31 It is a fearful thing to fall into the hands of the living God.
Vreselijk is het, te vallen in de handen van den levenden God.
32 But remember the earlier days when, after you were enlightened, you endured a hard struggle in the face of suffering.
Denkt eens terug aan de dagen, toen gij het licht hebt ontvangen, en daardoor zulk een smartelijke strijd hebt doorstaan:
33 At times you were publicly exposed to reproach and affliction, and at other times you were partners with those who were treated that way.
nu eens zelf een toonbeeld van smaad en druk, dan weer één met hen, wie het zó verging.

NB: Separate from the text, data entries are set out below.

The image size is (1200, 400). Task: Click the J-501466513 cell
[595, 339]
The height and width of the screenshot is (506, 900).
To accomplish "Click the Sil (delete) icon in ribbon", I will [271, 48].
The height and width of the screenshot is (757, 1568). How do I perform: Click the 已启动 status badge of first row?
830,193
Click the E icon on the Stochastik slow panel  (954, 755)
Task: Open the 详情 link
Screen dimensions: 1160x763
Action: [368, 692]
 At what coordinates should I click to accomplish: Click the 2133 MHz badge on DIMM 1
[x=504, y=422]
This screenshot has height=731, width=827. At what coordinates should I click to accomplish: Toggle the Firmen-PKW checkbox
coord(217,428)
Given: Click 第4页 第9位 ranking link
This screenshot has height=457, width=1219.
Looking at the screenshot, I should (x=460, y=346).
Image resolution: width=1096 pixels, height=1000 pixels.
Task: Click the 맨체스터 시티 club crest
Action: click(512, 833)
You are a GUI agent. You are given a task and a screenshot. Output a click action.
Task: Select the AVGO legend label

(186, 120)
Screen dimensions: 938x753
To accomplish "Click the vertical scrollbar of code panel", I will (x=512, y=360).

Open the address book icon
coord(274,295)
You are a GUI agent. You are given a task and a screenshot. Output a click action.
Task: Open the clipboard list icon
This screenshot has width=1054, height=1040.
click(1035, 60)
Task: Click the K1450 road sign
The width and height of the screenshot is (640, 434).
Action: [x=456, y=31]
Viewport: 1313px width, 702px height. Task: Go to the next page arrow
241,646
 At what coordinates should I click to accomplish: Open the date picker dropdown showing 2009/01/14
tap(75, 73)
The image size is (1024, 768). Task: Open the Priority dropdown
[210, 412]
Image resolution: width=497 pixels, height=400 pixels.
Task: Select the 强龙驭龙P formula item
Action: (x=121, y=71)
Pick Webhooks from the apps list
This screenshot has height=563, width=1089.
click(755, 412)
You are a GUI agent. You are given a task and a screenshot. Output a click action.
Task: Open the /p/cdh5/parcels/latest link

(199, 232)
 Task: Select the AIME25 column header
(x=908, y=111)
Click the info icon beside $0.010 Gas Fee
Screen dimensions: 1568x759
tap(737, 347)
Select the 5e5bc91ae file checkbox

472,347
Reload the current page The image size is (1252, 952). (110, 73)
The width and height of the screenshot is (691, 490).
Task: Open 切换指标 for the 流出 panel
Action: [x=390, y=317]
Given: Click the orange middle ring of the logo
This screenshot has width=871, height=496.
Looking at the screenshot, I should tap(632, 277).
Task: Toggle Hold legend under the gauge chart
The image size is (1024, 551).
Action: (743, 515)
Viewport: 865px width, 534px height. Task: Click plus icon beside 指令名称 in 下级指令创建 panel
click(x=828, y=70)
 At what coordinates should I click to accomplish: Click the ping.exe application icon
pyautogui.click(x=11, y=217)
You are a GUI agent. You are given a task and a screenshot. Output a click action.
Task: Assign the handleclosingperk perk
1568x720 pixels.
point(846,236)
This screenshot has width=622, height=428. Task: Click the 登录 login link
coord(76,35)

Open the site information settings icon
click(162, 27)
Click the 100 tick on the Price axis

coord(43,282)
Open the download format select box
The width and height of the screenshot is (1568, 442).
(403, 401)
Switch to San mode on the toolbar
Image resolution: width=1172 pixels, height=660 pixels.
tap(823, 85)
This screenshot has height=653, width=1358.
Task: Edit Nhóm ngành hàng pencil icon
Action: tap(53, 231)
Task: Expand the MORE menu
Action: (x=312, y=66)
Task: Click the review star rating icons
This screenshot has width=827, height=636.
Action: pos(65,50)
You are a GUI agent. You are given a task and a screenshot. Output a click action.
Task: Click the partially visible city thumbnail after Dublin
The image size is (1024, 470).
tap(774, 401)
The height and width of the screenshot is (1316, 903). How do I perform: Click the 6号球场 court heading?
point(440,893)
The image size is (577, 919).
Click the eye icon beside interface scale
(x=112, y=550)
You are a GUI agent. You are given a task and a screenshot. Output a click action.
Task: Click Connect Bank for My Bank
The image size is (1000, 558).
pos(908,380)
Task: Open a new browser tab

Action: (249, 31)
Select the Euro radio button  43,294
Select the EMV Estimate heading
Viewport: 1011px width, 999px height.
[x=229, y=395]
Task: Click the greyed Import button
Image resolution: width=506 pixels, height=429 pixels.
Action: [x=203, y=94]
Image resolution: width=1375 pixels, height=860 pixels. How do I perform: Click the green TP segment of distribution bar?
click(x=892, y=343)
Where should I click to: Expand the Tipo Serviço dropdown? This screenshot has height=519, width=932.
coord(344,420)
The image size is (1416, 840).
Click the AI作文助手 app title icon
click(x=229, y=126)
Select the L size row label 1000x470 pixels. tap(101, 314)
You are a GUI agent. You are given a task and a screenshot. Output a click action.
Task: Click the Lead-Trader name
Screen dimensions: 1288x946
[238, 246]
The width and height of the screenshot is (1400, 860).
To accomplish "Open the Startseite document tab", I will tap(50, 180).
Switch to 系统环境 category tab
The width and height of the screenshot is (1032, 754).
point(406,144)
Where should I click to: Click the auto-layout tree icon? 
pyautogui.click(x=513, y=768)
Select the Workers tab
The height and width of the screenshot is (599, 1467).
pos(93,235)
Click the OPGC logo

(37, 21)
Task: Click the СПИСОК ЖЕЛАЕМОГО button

34 For you sympathized with me when I was in prison, and you accepted the plundering of your possessions with joy, knowing that you have for yourselves a better and lasting possession in heaven.
Inderdaad, toen hebt gij mee geleden met hen, die gevangen waren, en de roof uwer goederen met blijdschap verdragen, in de overtuiging, dat gij betere en blijvende goederen bezit.
35 Therefore do not throw away your confidence, which has a great reward.
Werpt dus uw vast vertrouwen niet weg, dat een grote beloning in zich sluit.
36 For you have need of endurance, so that when you have done the will of God, you will receive what was promised.
Volharding toch is noodzakelijk voor u, om de wil van God te volbrengen en te verkrijgen wat beloofd is.
37 “For in just a little while, he who is coming will come and not delay.
Want nog een kleine, kleine tijd: Hij die komt, zal komen, En Hij zal niet toeven.
38 But the righteous one will live by faith; and if he shrinks back, my soul will take no pleasure in him.”
Mijn rechtvaardige zal leven door geloof; Maar zo hij terugdeinst, Heeft mijn ziel geen behagen in hem.
39 But we are not among those who shrink back and are destroyed, but among those who have faith and preserve their souls.
Welnu, wij zijn geen mensen van terugdeinzen ten verderve, maar van geloven tot behoud onzer ziel.